* _DESCRIPTION OF THE TASK_: From the data below, repeat exactly the lines from the line with "The width and height of the screenshot is (713, 446)." to the line with "You are a computer-use agent. The image", both included.

* _Data records_:
*** Begin section ***

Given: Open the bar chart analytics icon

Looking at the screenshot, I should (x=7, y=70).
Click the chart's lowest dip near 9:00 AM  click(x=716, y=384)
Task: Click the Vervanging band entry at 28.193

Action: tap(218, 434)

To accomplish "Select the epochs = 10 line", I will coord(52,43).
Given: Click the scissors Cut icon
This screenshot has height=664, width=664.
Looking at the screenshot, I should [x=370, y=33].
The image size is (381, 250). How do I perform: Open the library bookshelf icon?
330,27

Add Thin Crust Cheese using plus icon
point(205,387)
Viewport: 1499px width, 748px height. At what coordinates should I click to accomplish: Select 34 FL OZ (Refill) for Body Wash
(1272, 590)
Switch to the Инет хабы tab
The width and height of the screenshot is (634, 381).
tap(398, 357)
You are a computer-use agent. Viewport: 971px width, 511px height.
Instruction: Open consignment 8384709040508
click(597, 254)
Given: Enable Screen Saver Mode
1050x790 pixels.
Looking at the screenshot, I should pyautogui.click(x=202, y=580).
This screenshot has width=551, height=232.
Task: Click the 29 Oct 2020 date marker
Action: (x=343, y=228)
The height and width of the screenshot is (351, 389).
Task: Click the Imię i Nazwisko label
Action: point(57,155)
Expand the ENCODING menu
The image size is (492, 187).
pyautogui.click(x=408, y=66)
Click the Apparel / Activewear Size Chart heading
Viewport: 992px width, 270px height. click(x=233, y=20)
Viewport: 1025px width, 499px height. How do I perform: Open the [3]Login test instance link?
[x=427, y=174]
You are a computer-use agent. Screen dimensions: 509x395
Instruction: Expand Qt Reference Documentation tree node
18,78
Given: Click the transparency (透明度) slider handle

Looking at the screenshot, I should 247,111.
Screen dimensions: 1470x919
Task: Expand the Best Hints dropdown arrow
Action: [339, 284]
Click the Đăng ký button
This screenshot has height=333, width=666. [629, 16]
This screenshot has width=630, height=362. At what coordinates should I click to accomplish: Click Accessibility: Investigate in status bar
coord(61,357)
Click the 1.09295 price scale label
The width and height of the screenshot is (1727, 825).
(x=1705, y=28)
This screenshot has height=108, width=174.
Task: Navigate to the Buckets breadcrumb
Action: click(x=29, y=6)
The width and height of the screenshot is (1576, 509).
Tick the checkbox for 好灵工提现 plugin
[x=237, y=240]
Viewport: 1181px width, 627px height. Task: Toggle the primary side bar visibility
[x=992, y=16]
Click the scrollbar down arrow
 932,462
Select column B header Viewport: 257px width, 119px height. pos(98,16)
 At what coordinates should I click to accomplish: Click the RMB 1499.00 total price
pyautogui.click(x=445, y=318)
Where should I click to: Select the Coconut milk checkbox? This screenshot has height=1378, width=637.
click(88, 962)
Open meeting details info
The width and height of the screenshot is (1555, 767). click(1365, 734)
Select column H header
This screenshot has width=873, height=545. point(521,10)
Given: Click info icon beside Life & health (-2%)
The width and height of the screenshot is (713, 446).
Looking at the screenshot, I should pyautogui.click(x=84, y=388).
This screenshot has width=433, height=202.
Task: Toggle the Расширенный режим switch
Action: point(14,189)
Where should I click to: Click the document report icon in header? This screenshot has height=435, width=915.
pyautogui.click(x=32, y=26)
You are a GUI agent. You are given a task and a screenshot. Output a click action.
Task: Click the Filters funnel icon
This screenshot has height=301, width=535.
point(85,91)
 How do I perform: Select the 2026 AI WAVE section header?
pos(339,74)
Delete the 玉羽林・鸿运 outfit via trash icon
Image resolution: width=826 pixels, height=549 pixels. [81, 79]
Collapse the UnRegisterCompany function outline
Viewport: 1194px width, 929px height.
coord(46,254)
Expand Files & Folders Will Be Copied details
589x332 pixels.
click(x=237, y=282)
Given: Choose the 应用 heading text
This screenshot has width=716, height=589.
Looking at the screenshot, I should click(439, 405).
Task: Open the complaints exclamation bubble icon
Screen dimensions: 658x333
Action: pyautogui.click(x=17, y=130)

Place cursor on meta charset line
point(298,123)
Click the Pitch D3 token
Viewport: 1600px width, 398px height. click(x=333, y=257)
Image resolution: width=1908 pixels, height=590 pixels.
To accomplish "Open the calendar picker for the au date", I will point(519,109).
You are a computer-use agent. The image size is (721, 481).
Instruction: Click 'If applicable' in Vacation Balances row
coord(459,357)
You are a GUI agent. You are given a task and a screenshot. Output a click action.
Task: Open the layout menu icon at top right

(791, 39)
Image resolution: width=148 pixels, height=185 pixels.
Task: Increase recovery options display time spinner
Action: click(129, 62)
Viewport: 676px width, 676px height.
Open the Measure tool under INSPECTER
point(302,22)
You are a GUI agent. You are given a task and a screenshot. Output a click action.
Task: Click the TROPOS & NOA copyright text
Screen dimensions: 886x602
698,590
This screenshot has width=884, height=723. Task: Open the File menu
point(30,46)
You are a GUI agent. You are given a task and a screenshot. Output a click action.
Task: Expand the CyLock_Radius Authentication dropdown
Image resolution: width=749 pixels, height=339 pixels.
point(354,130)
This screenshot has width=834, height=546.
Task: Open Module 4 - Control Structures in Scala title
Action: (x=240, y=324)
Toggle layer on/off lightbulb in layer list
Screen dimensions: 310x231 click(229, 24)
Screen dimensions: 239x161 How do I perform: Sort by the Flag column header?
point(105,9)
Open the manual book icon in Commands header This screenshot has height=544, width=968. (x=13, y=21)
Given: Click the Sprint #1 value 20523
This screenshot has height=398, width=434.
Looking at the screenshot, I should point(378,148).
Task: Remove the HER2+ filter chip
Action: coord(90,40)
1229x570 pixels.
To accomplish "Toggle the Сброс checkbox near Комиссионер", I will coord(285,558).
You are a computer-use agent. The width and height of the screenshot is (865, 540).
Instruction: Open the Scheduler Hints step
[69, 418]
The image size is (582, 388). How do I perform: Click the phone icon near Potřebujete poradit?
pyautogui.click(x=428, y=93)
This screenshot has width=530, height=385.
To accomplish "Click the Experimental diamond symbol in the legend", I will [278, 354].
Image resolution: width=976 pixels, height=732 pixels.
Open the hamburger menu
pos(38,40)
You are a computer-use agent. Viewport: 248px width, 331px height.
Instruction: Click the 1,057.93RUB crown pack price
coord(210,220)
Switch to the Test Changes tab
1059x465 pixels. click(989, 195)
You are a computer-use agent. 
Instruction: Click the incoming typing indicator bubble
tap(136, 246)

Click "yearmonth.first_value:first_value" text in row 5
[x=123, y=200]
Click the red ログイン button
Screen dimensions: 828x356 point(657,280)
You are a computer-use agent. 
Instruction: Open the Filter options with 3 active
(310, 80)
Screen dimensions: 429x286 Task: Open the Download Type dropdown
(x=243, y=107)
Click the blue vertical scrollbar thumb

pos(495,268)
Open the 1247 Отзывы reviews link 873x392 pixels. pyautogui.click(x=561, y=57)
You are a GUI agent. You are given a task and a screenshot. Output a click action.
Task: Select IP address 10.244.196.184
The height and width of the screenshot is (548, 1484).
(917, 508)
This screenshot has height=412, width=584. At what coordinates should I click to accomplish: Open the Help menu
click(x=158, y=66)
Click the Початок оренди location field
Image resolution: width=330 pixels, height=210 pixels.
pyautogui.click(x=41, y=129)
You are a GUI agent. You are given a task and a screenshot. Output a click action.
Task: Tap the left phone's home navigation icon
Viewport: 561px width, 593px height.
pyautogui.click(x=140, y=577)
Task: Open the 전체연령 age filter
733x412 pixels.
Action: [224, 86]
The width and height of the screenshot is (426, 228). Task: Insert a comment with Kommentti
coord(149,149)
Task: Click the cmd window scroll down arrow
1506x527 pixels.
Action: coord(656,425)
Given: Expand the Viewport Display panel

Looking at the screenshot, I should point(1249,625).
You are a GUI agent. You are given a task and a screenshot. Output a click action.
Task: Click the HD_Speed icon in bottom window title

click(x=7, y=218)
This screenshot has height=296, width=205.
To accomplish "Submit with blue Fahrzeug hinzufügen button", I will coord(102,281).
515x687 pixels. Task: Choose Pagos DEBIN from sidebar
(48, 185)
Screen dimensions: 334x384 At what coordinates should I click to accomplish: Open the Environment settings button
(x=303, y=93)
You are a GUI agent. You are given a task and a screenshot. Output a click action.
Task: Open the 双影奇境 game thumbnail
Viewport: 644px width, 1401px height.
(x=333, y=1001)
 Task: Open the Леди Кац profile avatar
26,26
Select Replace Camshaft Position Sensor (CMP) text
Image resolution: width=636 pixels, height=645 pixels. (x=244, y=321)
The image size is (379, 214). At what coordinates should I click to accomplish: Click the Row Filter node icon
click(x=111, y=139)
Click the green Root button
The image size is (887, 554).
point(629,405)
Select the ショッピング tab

*** End section ***

* _OUTPUT FOR THIS TASK_:
The width and height of the screenshot is (713, 446).
Looking at the screenshot, I should pyautogui.click(x=84, y=388).
This screenshot has width=433, height=202.
Task: Toggle the Расширенный режим switch
Action: point(14,189)
Where should I click to: Click the document report icon in header? This screenshot has height=435, width=915.
pyautogui.click(x=32, y=26)
You are a GUI agent. You are given a task and a screenshot. Output a click action.
Task: Click the Filters funnel icon
This screenshot has height=301, width=535.
point(85,91)
 How do I perform: Select the 2026 AI WAVE section header?
pos(339,74)
Delete the 玉羽林・鸿运 outfit via trash icon
Image resolution: width=826 pixels, height=549 pixels. [81, 79]
Collapse the UnRegisterCompany function outline
Viewport: 1194px width, 929px height.
coord(46,254)
Expand Files & Folders Will Be Copied details
589x332 pixels.
click(x=237, y=282)
Given: Choose the 应用 heading text
This screenshot has width=716, height=589.
Looking at the screenshot, I should click(439, 405).
Task: Open the complaints exclamation bubble icon
Screen dimensions: 658x333
Action: pyautogui.click(x=17, y=130)

Place cursor on meta charset line
point(298,123)
Click the Pitch D3 token
Viewport: 1600px width, 398px height. click(x=333, y=257)
Image resolution: width=1908 pixels, height=590 pixels.
To accomplish "Open the calendar picker for the au date", I will point(519,109).
You are a computer-use agent. The image size is (721, 481).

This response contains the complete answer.